Chris Robinson reaches a high level of sports biography in Stole This from a Hockey Card. He was born just as "Doug Harvey's life was beginning to fall apart." He retraces the steps of Harvey's stellar career, and his long slide into substance abuse. Though he was given a hard time for his notoriously slack playing style by fellow Montreal Canadien Kenny Reardon, and felt threatened by "intimidating veterans" Butch Bouchard and Rocket Richard, by 1950 Harvey was the best defenceman on the team, eventually winning seven Norris trophies as the league's best defenceman and taking the team to five Stanley cups. Robinson compares scenes of his own life to Harvey's, creating an exquisite patchwork of sports, personal narrative and manic alcoholism that is tragic in its normalcy.

Robinson scratches the shiny surface of the good old days of the NHL, reminding us that there was nothing golden when the National Hockey League had only six teams. The "owners were kings" who skimmed off the league pension fund and conned the players by convincing them that hockey was about the love of the game. This "love" didn't help when players hit 40, and found themselves collecting $8,000 a year.

Harvey, for one, was left with nothing to bank on but nostalgia. For him, there was little chance of salvation off the ice. So he drank. The great defenceman died of cirrhosis of the liver in 1989.

Self-proclaimed literary entertainer Nathaniel G. Moore sets his violent Bowlbrawl in the politically correct climate of 1990s Toronto. Unable to forget a childhood of exploitation by bowling, Robert Towell forms the World Championship Bowling League (1996-2000), which is designed to terminate the sport. The players are casualties in Towell's revenge against the Professional Bowlers' Association.

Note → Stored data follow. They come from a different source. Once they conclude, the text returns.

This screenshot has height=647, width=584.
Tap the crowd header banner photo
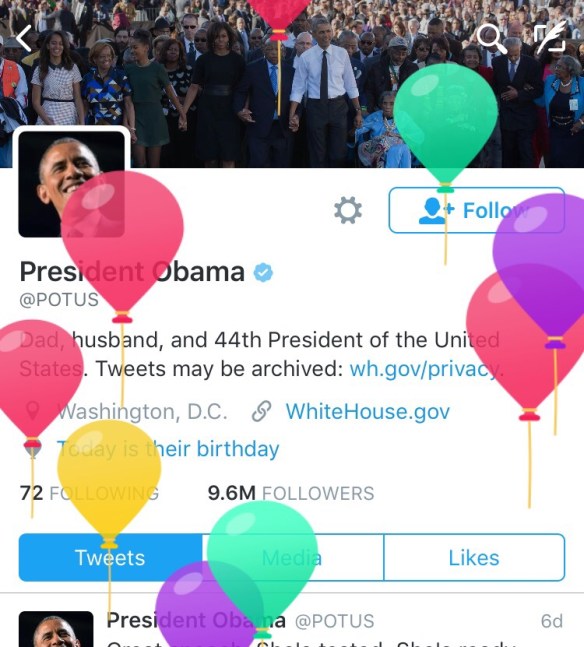pos(292,84)
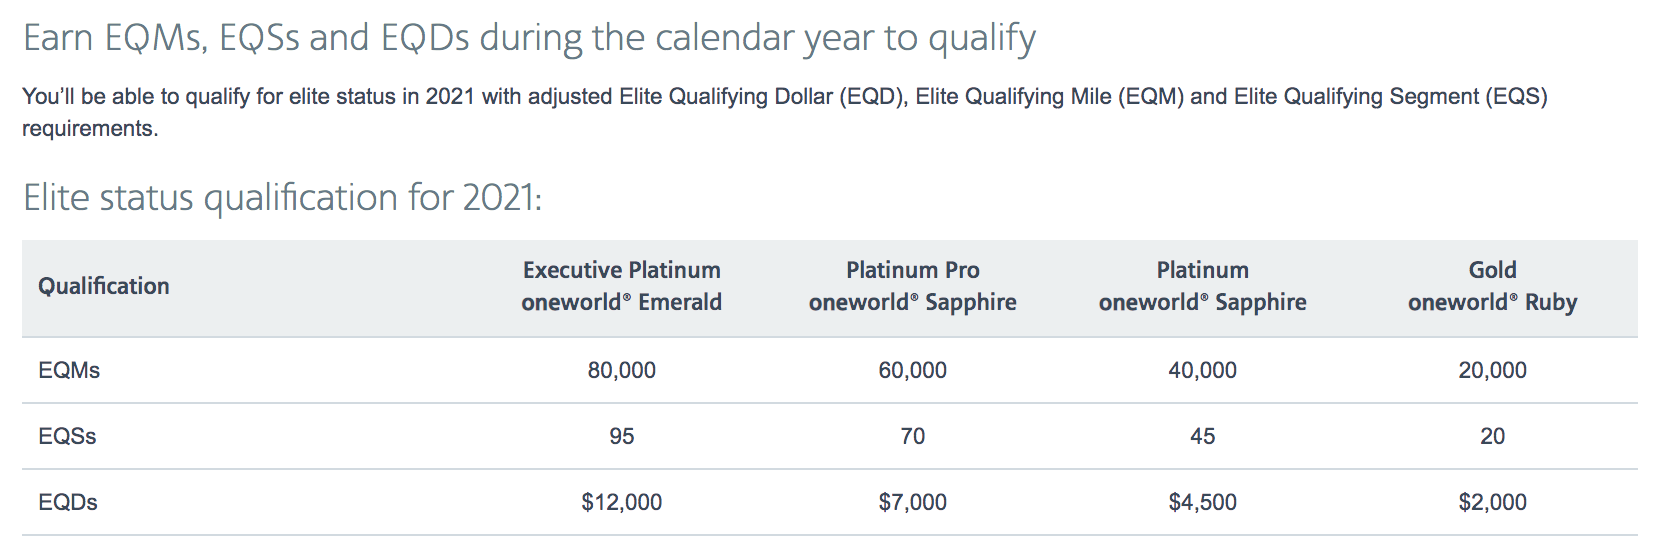Click the 80,000 EQMs cell

click(x=621, y=370)
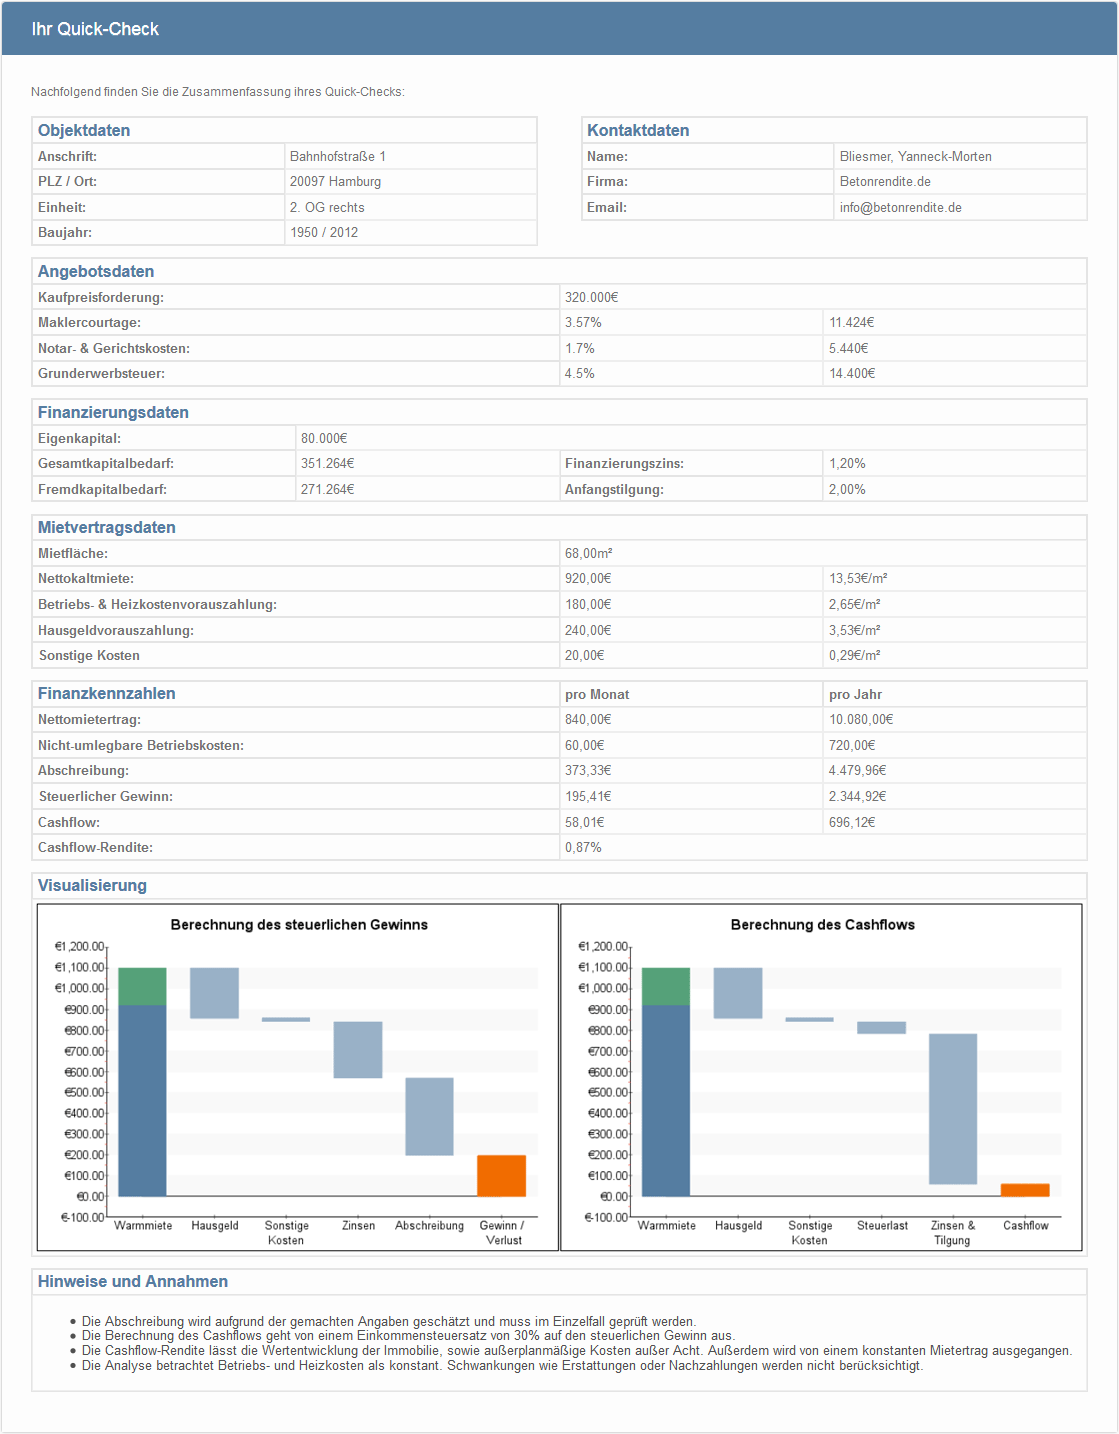Click the orange Cashflow bar in the chart
Viewport: 1119px width, 1434px height.
(x=1025, y=1190)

The tournaments are reminiscent of trench warfare, in which Dragan Momchilo and Greg Lebelle, along with two ninjas and a bunch of miscreants, battle for their lives. The violence is redeemed when Greg fights to become the last Bowlbrawl champion. By doing so, he commits himself to the dark world of bowling, so that Dragan can make a clean break before he, too, is consumed.

In the end, Towell realizes that his players are not "actors" but "human beings," and dissolves the WCB. No longer at the mercy of an audience whose faces are "as pallid as panelled wood," he stops having to play up to the media. Without ever touching a bowling ball, Towell vicariously amends his childhood.

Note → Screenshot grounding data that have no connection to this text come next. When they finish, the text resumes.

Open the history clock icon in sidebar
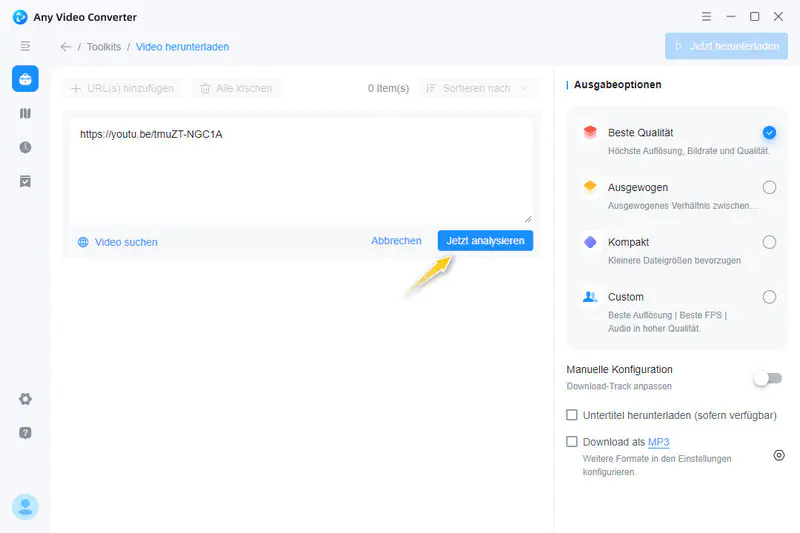800x533 pixels. click(x=25, y=147)
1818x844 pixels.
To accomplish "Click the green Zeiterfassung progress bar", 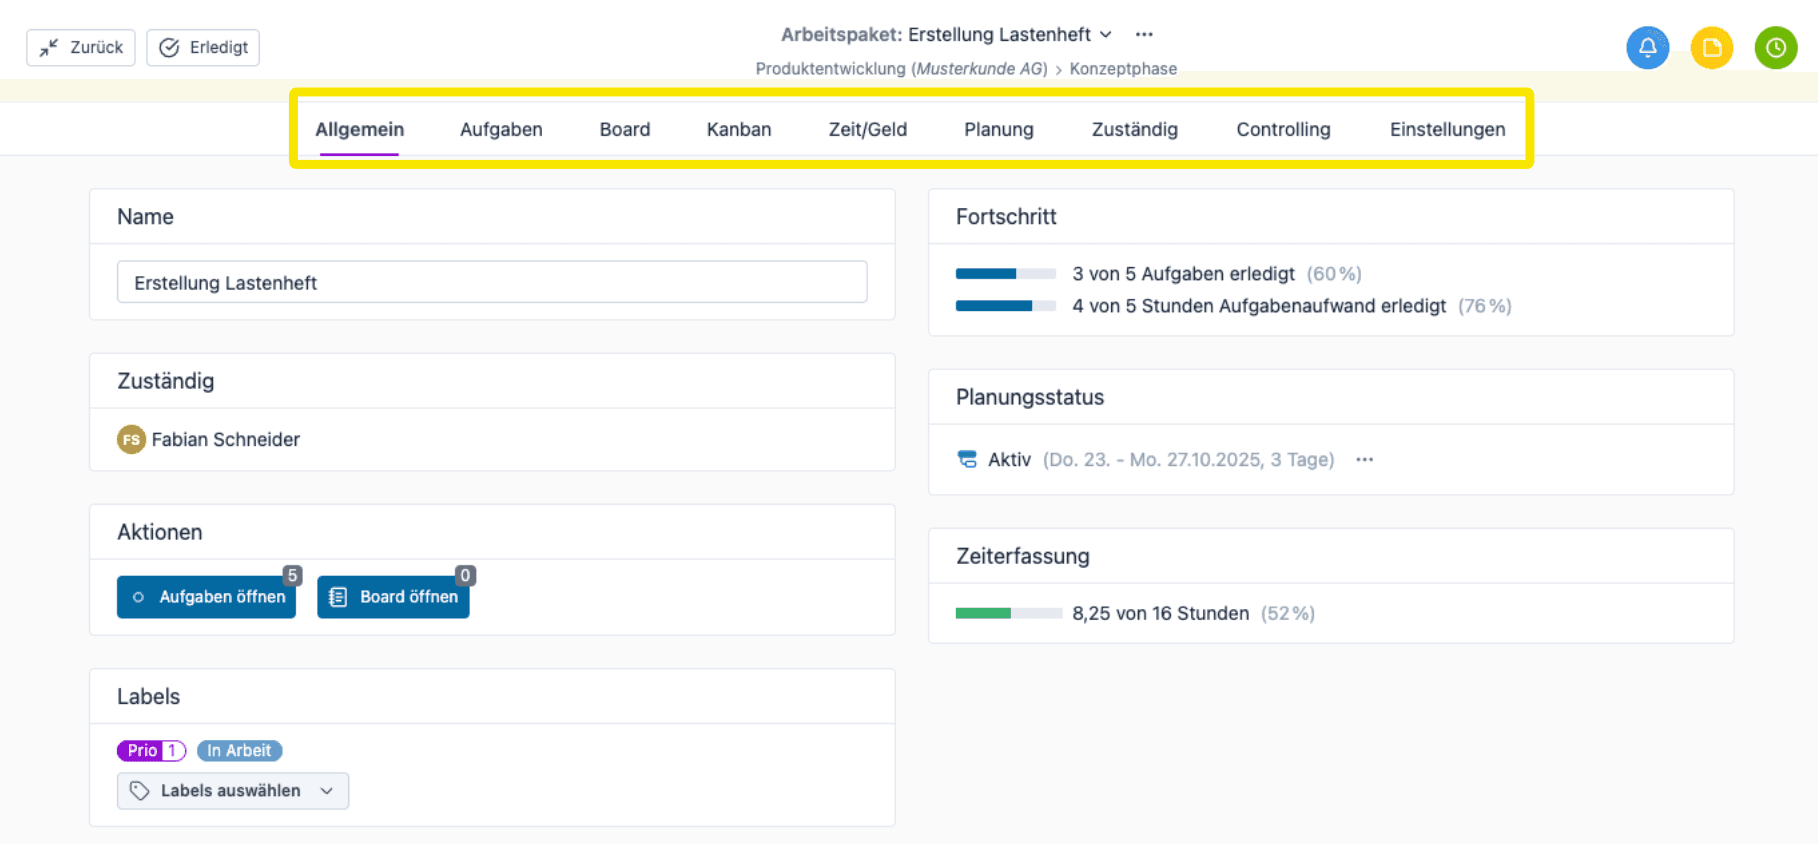I will pos(1008,613).
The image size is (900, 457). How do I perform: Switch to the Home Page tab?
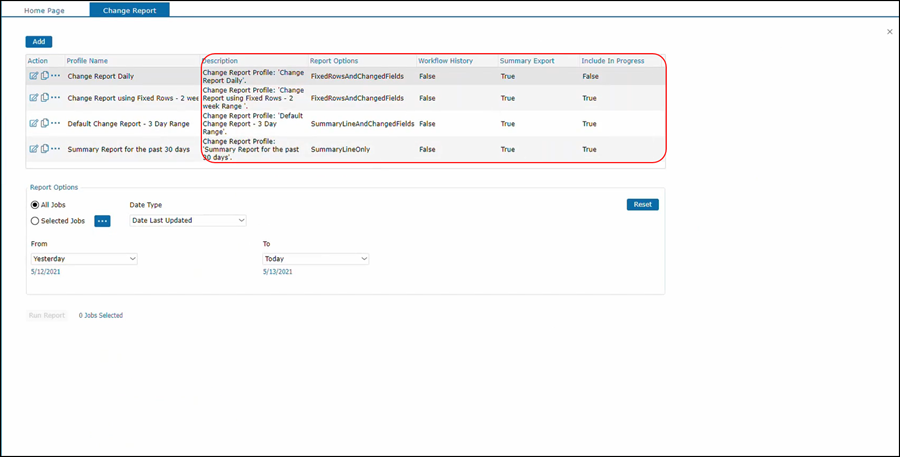point(44,10)
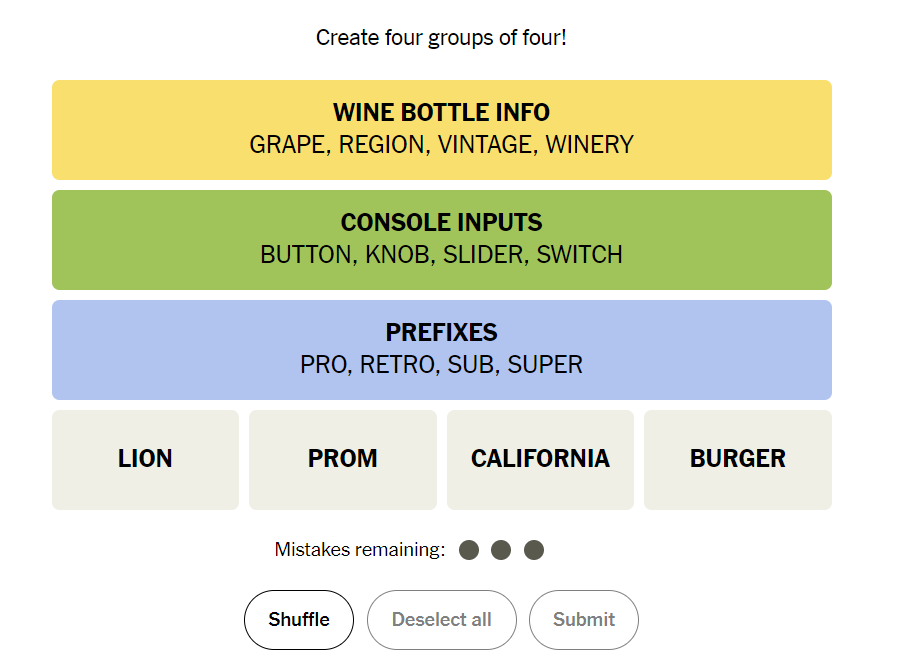
Task: Click the PRO, RETRO, SUB, SUPER word list
Action: pyautogui.click(x=441, y=365)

Laden with images, Bowlbrawl successfully suspends our disbelief. Much of it is envisioned through backstage wrestling cinematography and insightful interviews that provide rapid character development. The format is a playground for Moore's linguistic eccentricities: the "Scotch tape" smile of his mother, Robert's "smile [that]doubles as an axe." Psychedelic content is grounded by satirical product placements, bowling definitions, historical photographs. Above all, there's black humour.

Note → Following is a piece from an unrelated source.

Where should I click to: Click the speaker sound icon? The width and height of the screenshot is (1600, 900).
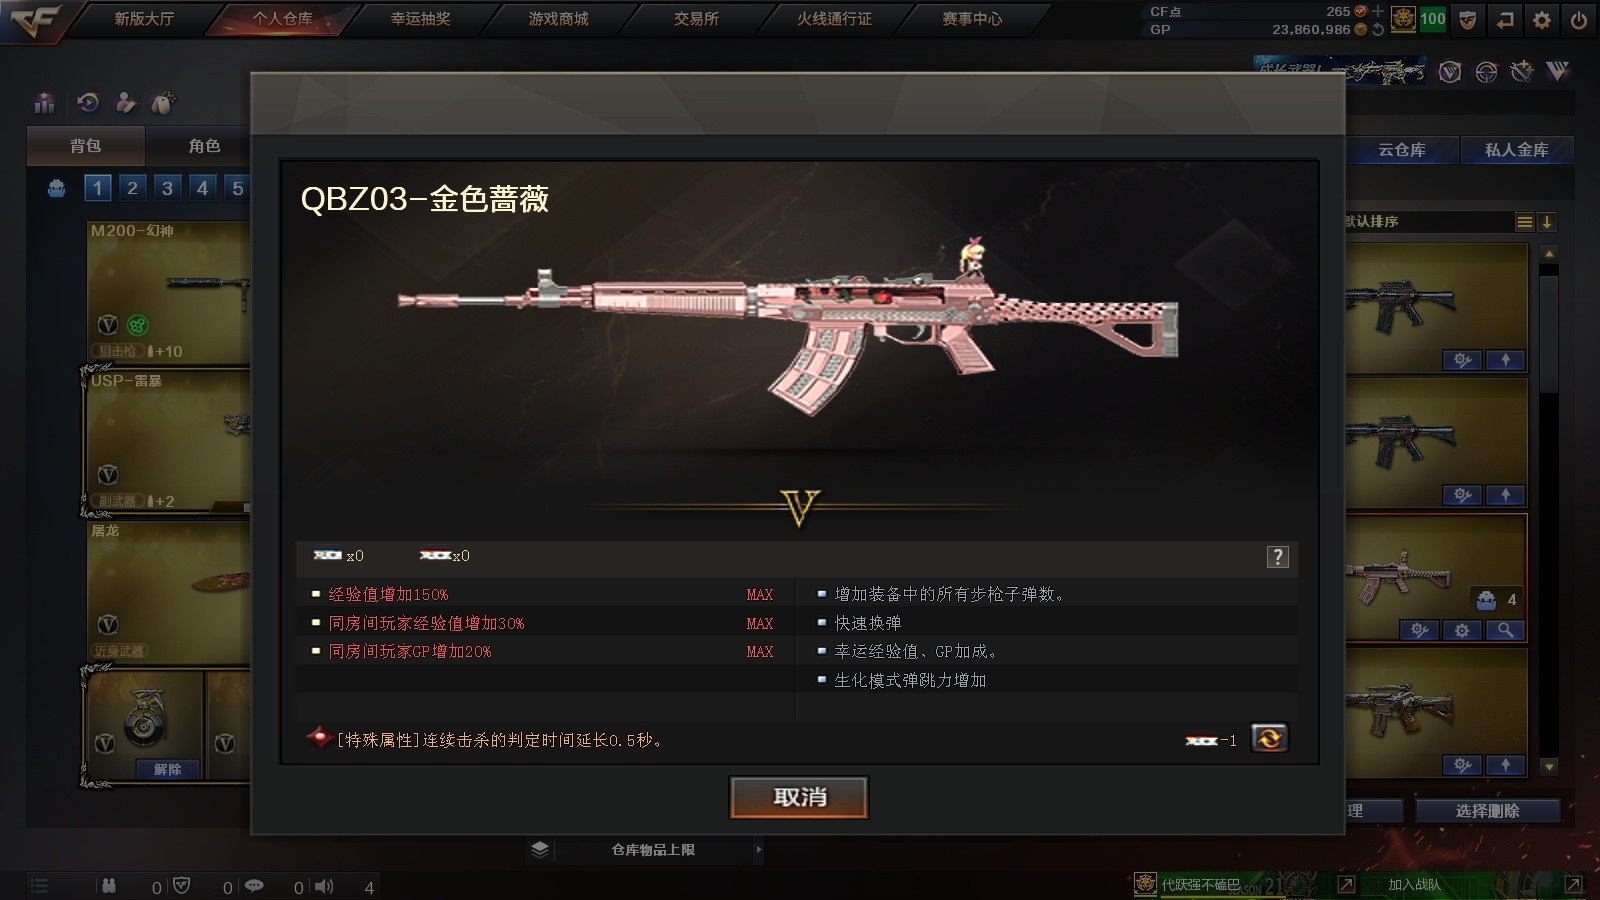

Biography and autobiography merge in these books; Moore's tracks the evolution of a damaged child sports star through Towell's memoirs. In Robinson's, a connection is developed between the author and Doug Harvey through a series of at once masculine and emotive parallels. Robinson laments: "The problem with the heroism label is that it weeds out all the complexities of a person to showcase all that is perceived to be worthy and good." By exposing the unique qualities of Harvey and Towell, Robinson and Moore give us more than sports heroes to worship, they give us heroes we can relate to.

Janine Armin contributes

to The Village Voice and other publications. She loves hockey players and artists, especially those named Riopelle.